Task description » Return every line from the one with "You are a computer-use agent." through the one with "Where should I click to: Open Battery", inclusive, exactly as it appears below.

Given entries »
========================

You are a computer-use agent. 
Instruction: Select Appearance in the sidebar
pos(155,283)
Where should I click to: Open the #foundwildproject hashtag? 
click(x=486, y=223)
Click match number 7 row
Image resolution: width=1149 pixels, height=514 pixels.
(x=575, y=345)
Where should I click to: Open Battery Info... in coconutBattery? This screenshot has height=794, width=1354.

========================

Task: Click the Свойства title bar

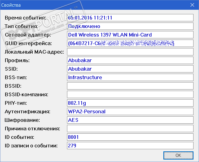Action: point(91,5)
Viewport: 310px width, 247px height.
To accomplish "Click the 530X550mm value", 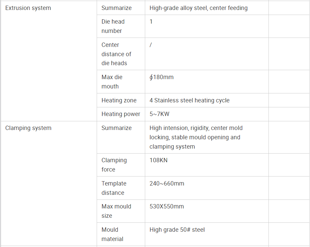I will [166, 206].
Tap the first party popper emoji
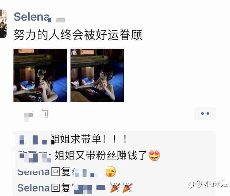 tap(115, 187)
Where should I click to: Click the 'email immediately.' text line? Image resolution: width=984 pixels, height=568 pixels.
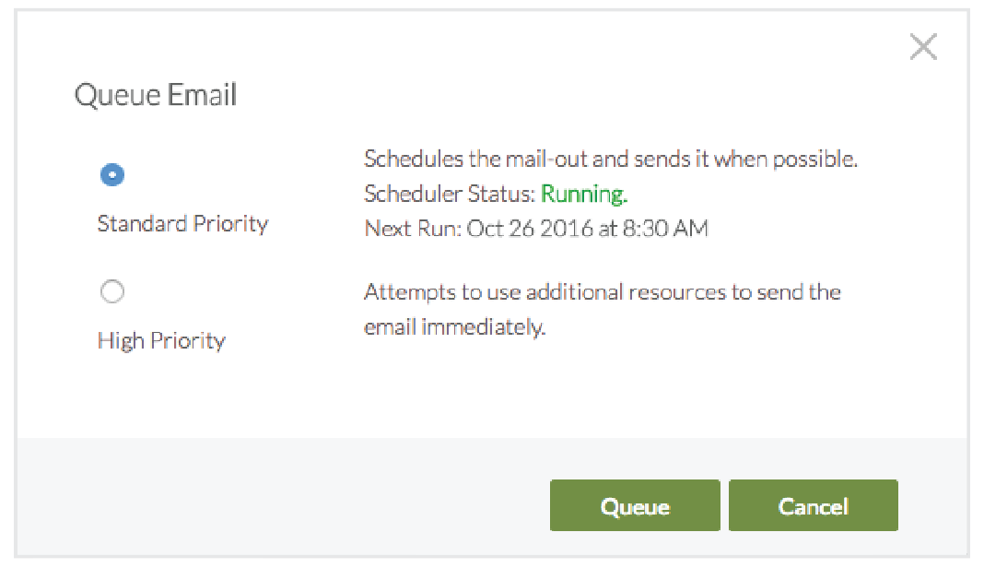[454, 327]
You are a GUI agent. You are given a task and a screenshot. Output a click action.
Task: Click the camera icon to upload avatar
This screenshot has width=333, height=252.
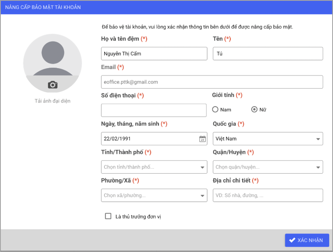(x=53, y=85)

========================

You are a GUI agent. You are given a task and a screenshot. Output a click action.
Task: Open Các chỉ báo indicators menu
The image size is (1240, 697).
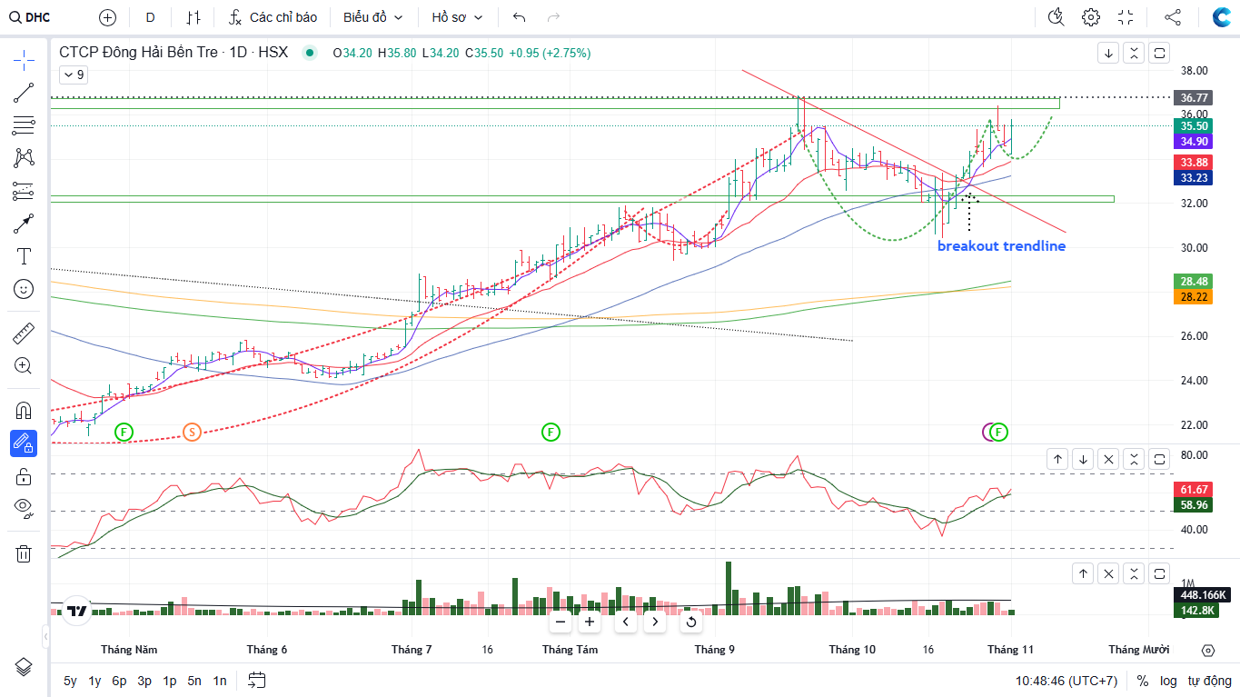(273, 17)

========================

Task solution »
You are a computer-use agent. 
Instruction: Select Appearance in the sidebar
pos(155,283)
Where should I click to: Open the #foundwildproject hashtag? 
click(x=486, y=223)
Click match number 7 row
Image resolution: width=1149 pixels, height=514 pixels.
(x=575, y=345)
Where should I click to: Open Battery Info... in coconutBattery? This screenshot has height=794, width=1354.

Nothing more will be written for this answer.